## Given request A
Copy every line of the records below without changes, but leave out the pictures.

## Quoted passage
— BEGIN —
Penelope, a big-hearted doll character, mends a tear in her grandfather’s khakis in Poppy’s Pants, out this month from Blue Apple Books. Penelope’s story recalls that of her creator, first-time author/illustrator Melissa Conroy, who began sewing at an early age and displayed her prowess with a needle by repairing torn pants belonging to her father, novelist Pat Conroy. Melissa went on to develop the WoOberry line of dolls—including Penelope and Poppy in the book.

Conroy’s path to becoming a children’s author began when Harriet Ziefert, publisher of Blue Apple, came across some of Conroy’s WoOberry dolls at a craft fair in Manhattan in spring 2008. The dolls, which were originally inspired by Conroy’s daughter’s drawings, caught the publisher’s eye. “I am always looking for young people to collaborate with who have never done a picture book before,” Ziefert says. “Looking at Melissa’s dolls it occurred to me that they could become book characters. I didn’t know quite how they would, but I knew I wanted to work with Melissa.”

Conroy liked the idea as well. “It had been a secret dream of mine to create a children’s book, so of course I was very excited,” she recalls. Though Ziefert initially proposed that Conroy create illustrations for a book, Conroy decided to take a stab at writing as well as illustrating, since storytelling factors into her dollmaking. “When I first started making dolls, I discovered that half the fun of it was giving each a story,” she says. “I feel as though a doll is not finished until I write up a personality description for it. I knew my dolls could become characters in a book and I just had to discover what direction the book would take.”


Melissa Conroy.

After Ziefert agreed that Conroy’s childhood story of sewing her father’s pants would make an appealing plot, the publisher, who has also written many books for children, guided the new author through the creative process. “Harriet helped me to craft my idea into a children’s book and critiqued my story along the way,” Conroy says. “It was a fun challenge for me. The biggest part of that challenge was figuring out the story’s ending.”

The art for Poppy’s Pants features an array of media, including photographs of Conroy’s dolls, collages, textile designs and childlike drawings, including some by the author’s daughter and son, soon to turn seven and three. “I collaged some of their drawings into the art,” she says. “At the end of the story, Penelope and Poppy go to an ice cream parlor and have rainbow sherbet, and when my daughter saw the sherbet I’d drawn, she said, ‘That doesn’t look right. Let me do it.’ So she did.”
— END —
## Given request B
Translate this sentence from the article on Poppy's Pants into Spanish: "The dolls, which were originally inspired by Conroy's daughter's drawings, caught the publisher's eye."

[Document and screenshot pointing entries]
— BEGIN —
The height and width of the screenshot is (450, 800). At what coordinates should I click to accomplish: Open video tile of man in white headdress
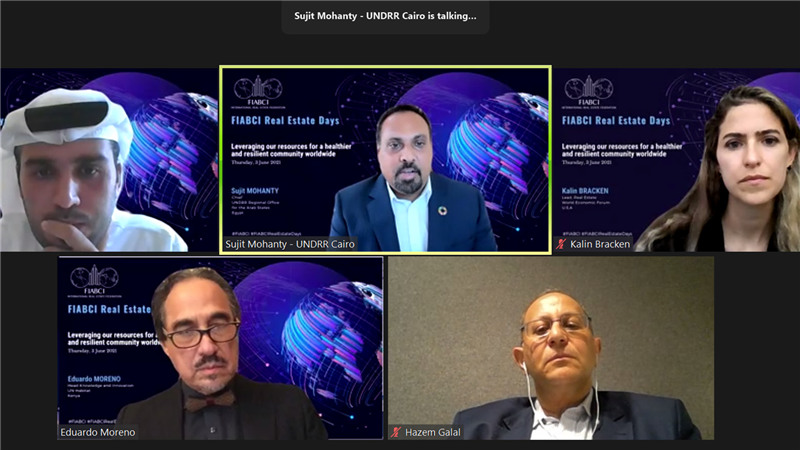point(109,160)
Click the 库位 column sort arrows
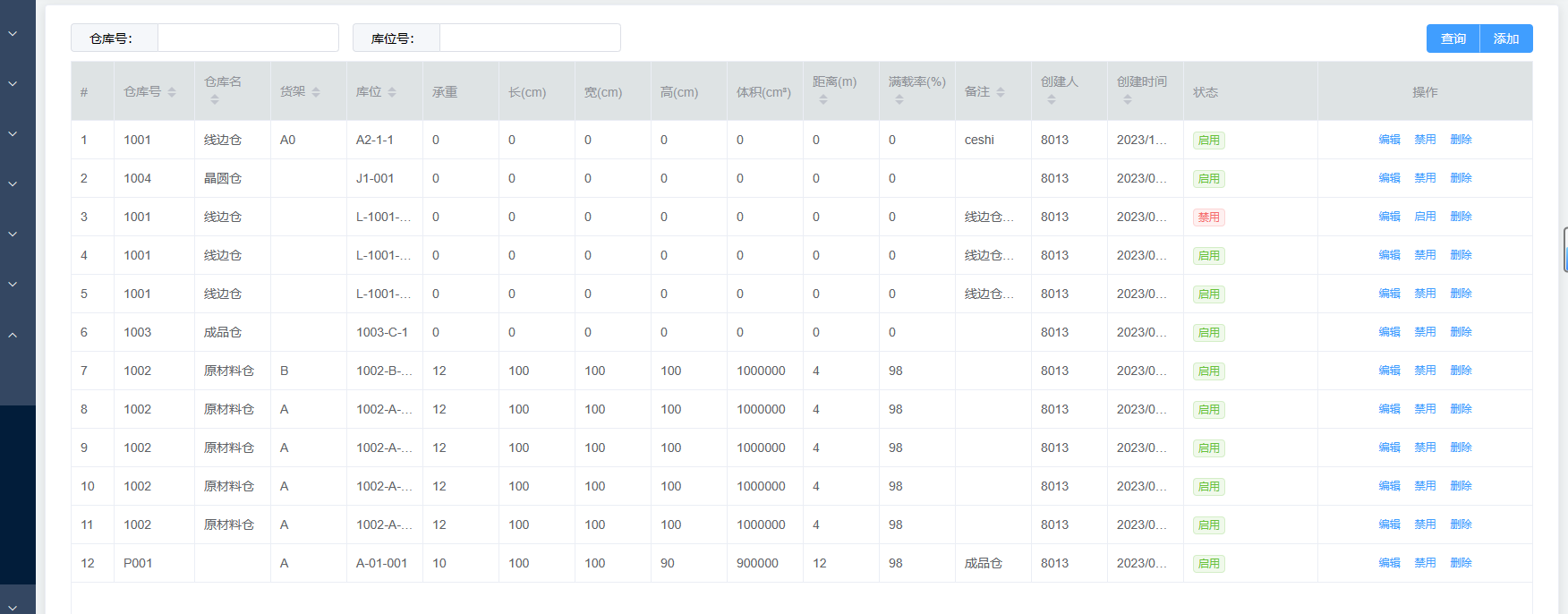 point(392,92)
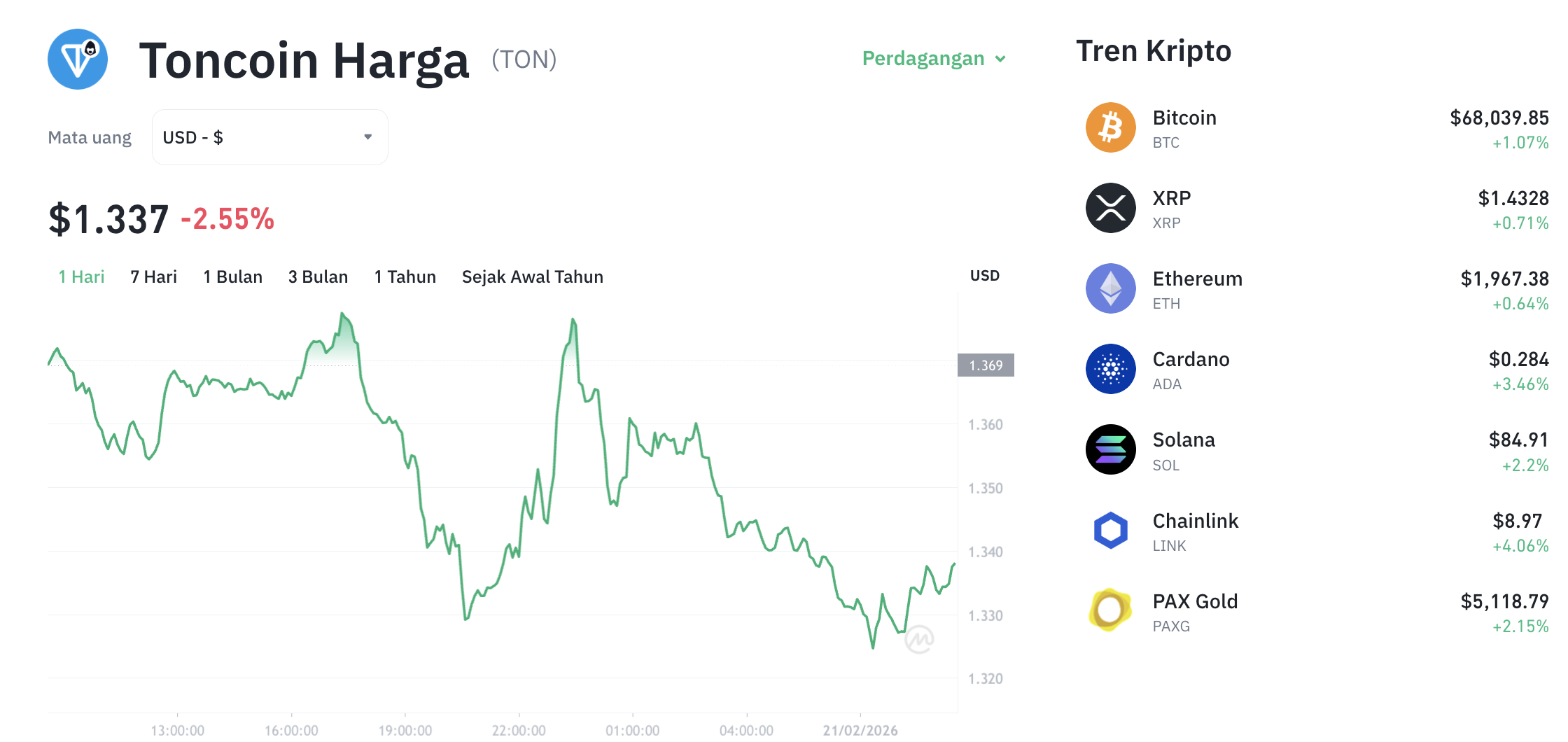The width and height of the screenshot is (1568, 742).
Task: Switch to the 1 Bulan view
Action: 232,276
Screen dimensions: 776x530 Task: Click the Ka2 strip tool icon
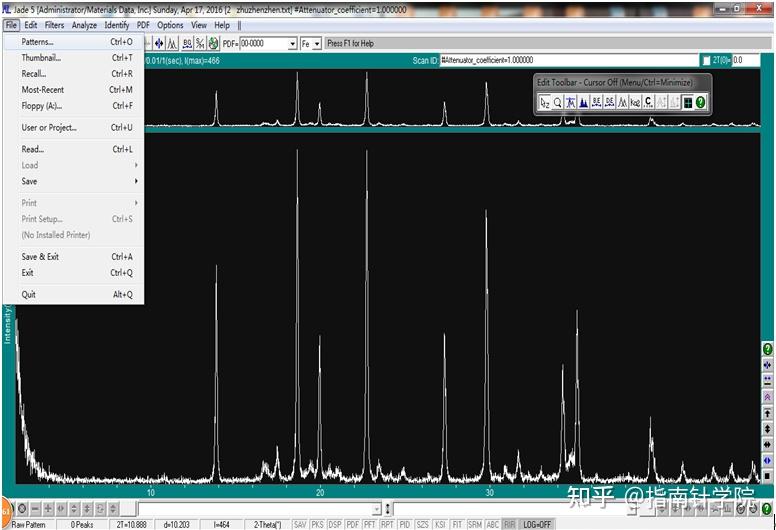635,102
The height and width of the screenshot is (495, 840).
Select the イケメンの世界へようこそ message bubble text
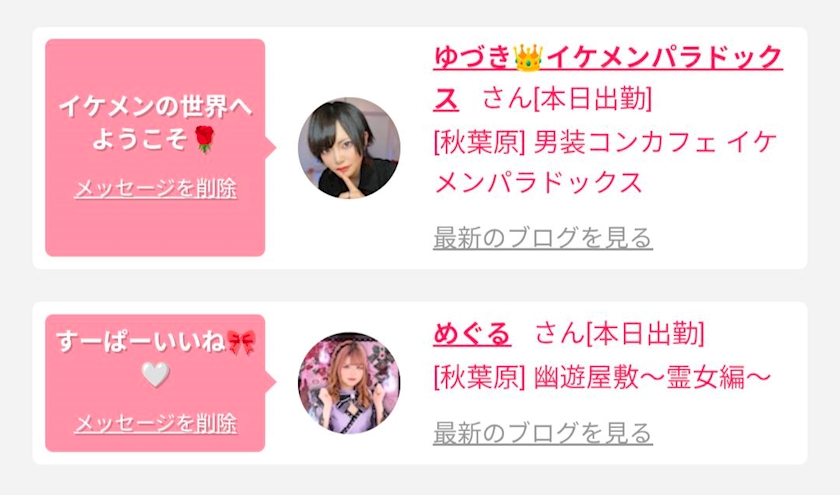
— END —
## Written response A
The height and width of the screenshot is (450, 800). At what coordinates should I click to accomplish: Open video tile of man in white headdress
point(109,160)
Click the 库位 column sort arrows
 point(392,92)
The width and height of the screenshot is (1568, 742).
Task: Switch to the 1 Bulan view
Action: 232,276
Screen dimensions: 776x530 Task: Click the Ka2 strip tool icon
635,102
The height and width of the screenshot is (495, 840).
Select the イケメンの世界へようこそ message bubble text

## Written response B
Las muñecas, que originalmente se inspiraron en los dibujos de la hija de Conroy, llamaron la atención de la editora.